What you will do -> Your answer should hold exactly the lines below from the line with "Click the utilizzare di piano di Windows text" through the line with "Task: Click the Tertiary DNS Server: label", both included, and no pictures at all.
Input material Start Marker
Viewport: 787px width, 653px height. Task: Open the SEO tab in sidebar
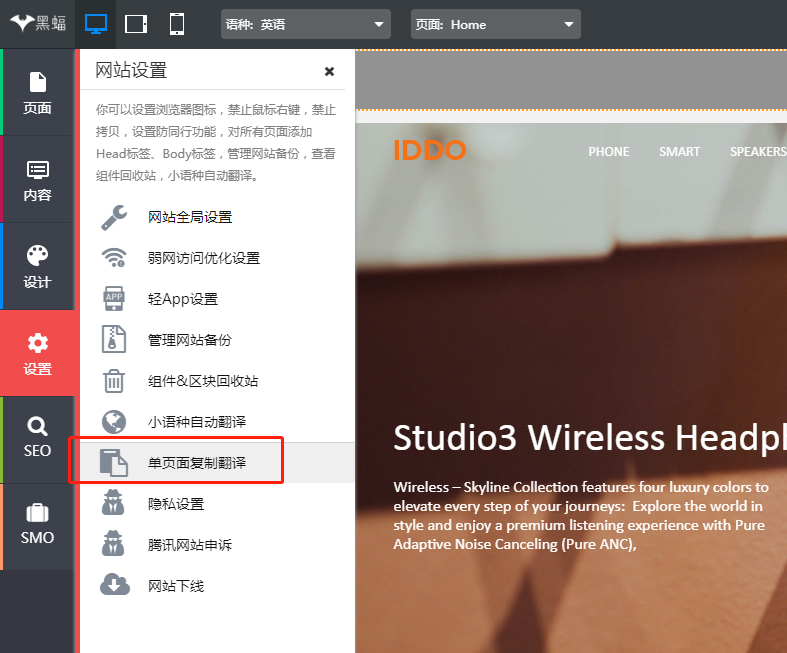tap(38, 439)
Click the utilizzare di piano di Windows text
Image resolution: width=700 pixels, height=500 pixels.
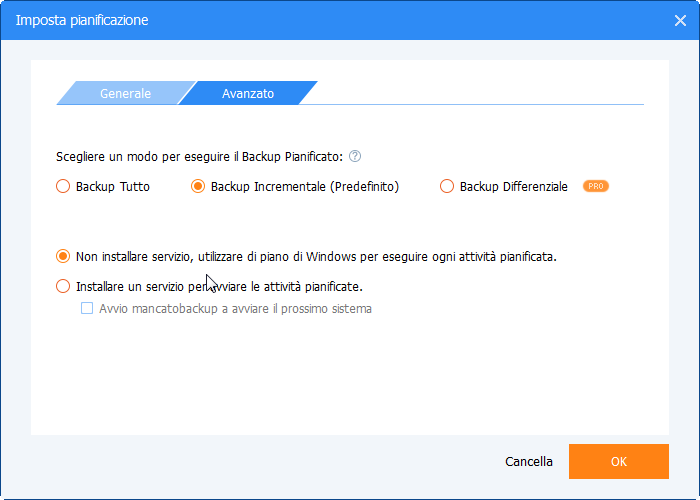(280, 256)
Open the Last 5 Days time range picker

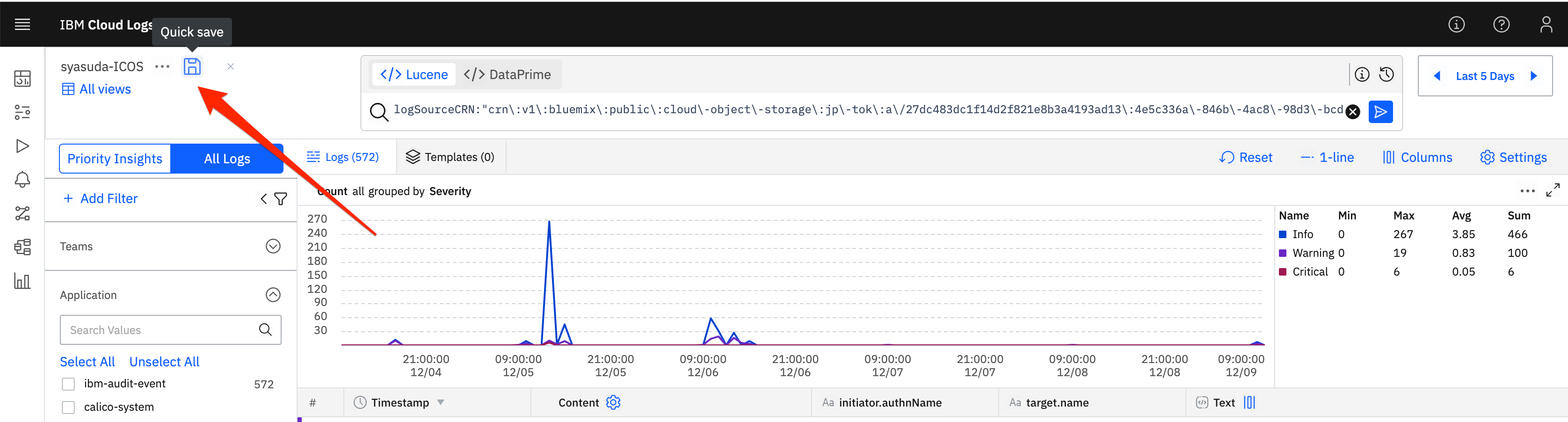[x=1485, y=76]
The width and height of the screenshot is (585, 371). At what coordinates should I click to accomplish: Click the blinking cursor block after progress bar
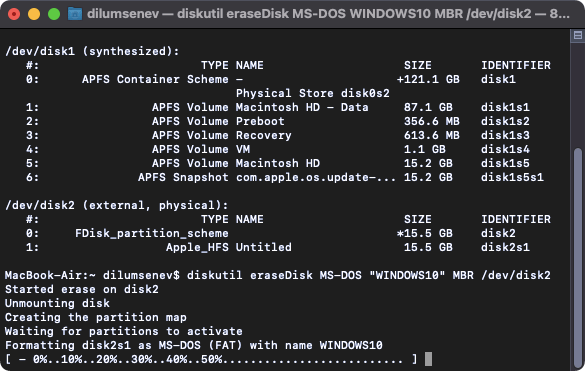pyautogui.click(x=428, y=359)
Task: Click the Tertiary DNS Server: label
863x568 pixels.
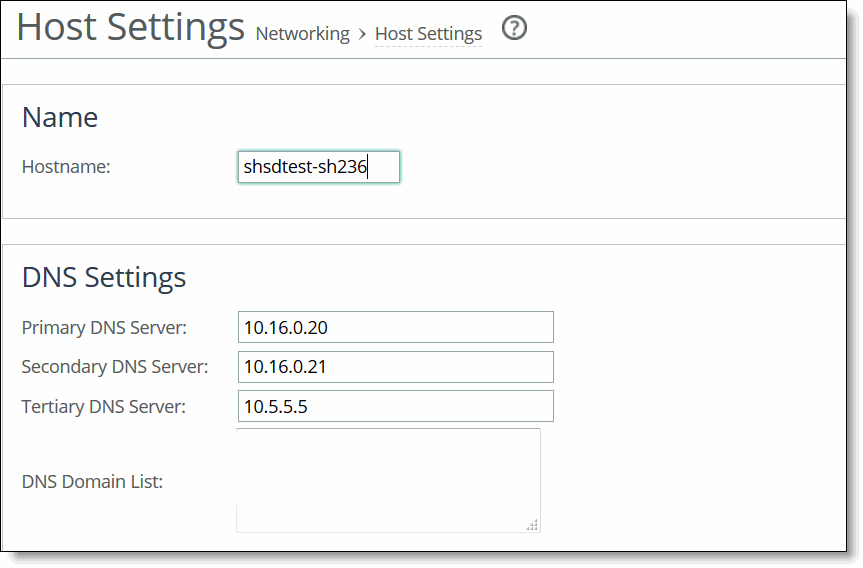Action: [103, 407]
Input material End Marker
Input material Start Marker
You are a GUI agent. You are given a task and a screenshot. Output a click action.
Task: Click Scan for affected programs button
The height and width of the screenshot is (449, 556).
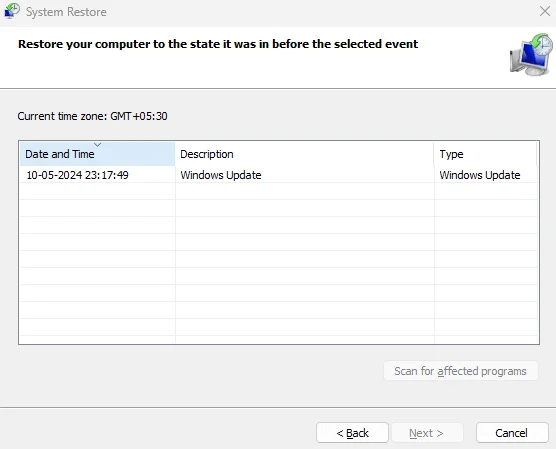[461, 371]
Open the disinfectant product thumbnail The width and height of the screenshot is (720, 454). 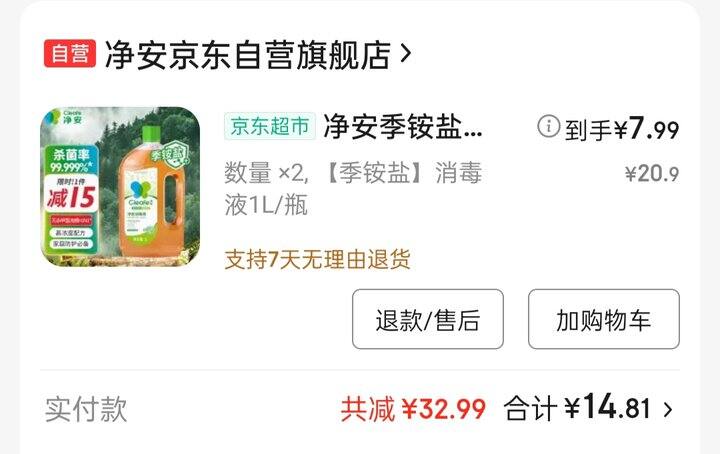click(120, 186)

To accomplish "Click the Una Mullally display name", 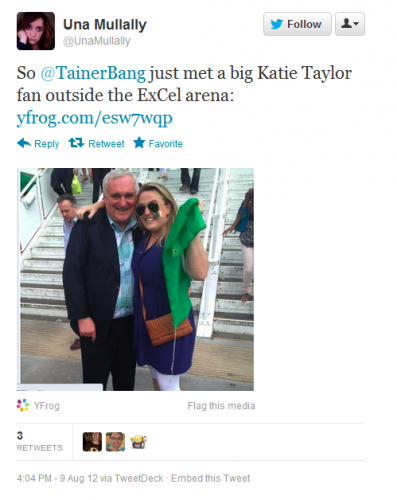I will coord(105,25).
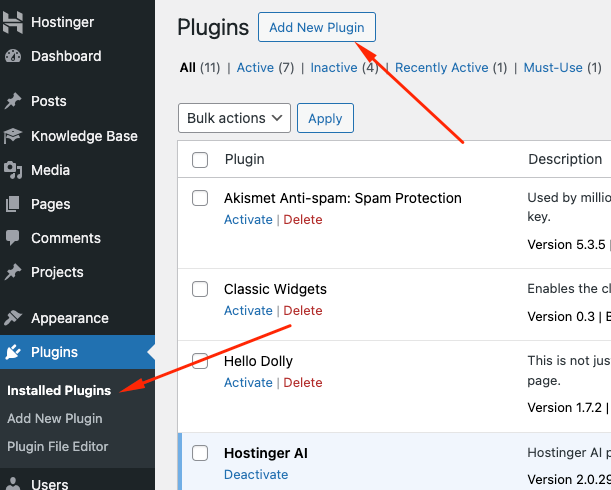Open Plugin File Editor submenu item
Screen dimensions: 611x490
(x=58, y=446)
Input material End Marker
The answer ->
Click the utilizzare di piano di Windows text
Image resolution: width=700 pixels, height=500 pixels.
(280, 256)
Open the Last 5 Days time range picker

[x=1485, y=76]
The width and height of the screenshot is (585, 371). At what coordinates should I click to accomplish: Click the blinking cursor block after progress bar
pyautogui.click(x=428, y=359)
Task: Click the Tertiary DNS Server: label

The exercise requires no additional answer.